Semantic Deduplication for RAG: Reducing Redundancy in Data

TL;DR #

Building a Retrieval-Augmented Generation (RAG) system on top of real-world logs is not as simple as it seems. You quickly discover an uncomfortable truth:

Most of your data is the same event repeated dozens of times.

This results in extremely bad downstream retrieval performance. To combat this, I developed a deduplication pipeline that reduced redundancy by up to 80%, combining:

hash-based exact filtering
lexical sliding-window suppression
temporal-aware embedding clustering

The key insight, however, is rather simple:

Understanding your data distribution can really simplify the problem statement.

Why solve big problem when you can solve small problem?

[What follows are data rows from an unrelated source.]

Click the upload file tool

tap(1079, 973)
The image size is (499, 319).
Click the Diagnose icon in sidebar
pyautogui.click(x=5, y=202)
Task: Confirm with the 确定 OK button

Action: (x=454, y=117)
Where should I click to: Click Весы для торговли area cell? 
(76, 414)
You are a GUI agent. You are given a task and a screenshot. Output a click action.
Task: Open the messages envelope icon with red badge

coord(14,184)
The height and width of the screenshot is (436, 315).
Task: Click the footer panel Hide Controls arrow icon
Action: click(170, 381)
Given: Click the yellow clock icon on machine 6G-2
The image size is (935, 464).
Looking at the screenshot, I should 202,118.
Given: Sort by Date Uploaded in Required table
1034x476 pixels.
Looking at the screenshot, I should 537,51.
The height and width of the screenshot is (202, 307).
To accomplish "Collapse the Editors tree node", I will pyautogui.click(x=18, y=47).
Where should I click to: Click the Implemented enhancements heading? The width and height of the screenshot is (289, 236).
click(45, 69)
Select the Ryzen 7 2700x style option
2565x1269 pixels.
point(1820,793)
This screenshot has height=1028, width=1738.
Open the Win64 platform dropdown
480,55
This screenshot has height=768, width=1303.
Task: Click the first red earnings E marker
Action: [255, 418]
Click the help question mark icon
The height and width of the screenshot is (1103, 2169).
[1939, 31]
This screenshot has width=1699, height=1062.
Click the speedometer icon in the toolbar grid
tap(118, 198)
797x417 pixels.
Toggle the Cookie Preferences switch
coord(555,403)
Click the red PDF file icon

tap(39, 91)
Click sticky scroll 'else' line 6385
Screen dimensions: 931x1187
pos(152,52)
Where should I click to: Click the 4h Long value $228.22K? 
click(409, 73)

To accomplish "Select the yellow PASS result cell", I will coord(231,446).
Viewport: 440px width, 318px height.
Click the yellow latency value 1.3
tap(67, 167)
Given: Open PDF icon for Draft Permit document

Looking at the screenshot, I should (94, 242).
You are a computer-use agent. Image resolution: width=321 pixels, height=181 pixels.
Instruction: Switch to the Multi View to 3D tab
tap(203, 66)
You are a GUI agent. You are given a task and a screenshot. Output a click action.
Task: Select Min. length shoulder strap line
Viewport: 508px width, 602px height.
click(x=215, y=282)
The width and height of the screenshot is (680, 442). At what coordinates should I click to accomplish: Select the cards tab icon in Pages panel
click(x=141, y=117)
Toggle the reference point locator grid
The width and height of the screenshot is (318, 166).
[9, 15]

The Problem: When Duplicates Overwhelm Your RAG System #

Imagine you’re building a RAG assistant for a constant/streaming source of incoming text descriptions.

Every few seconds, the system emits something like:

“A cat met a rat on the mat”
“A rat met a cat on the mat”
“A rat met a cat on the mat”
“On the mat, a cat met a rat.”
“The cat ate the rat on the mat”

and so on. In one day, you can easily get up to 600 logs of many near-duplicates, across multiple events.

At scale (across months and years), this creates serious issues:

First, retrieval quality degrades. Duplicates dominate your Top-K results: instead of retrieving diverse evidence, you retrieve the same entries phrased 12 ways. This creates a lot of noise downstream when you have to use the entries for whatever purposes.

Second, embedding compute gets wasted. The latency for embedding documents is not insignificant. Embedding documents where half are redundant is simply wasteful.

Thirdly, users get frustrated. Simple queries can return pages of repetitive context that are neither helpful nor useful.

You might argue that this is not a RAG problem, but rather an issue with the source; and to a certain extent i do agree. In an ideal world, we would have properly distinct and unique context entries that we can retrieve right off the bat. But alas, it is never that easy.

Making Deduplication work #

The very first and obvious step is to remove near identical copies. Doing levenshtein distance or Jaccard similarity based on your data is straight forward and simple, and probably could reliably remove a significant portion. However, this approach misses paraphrases completely.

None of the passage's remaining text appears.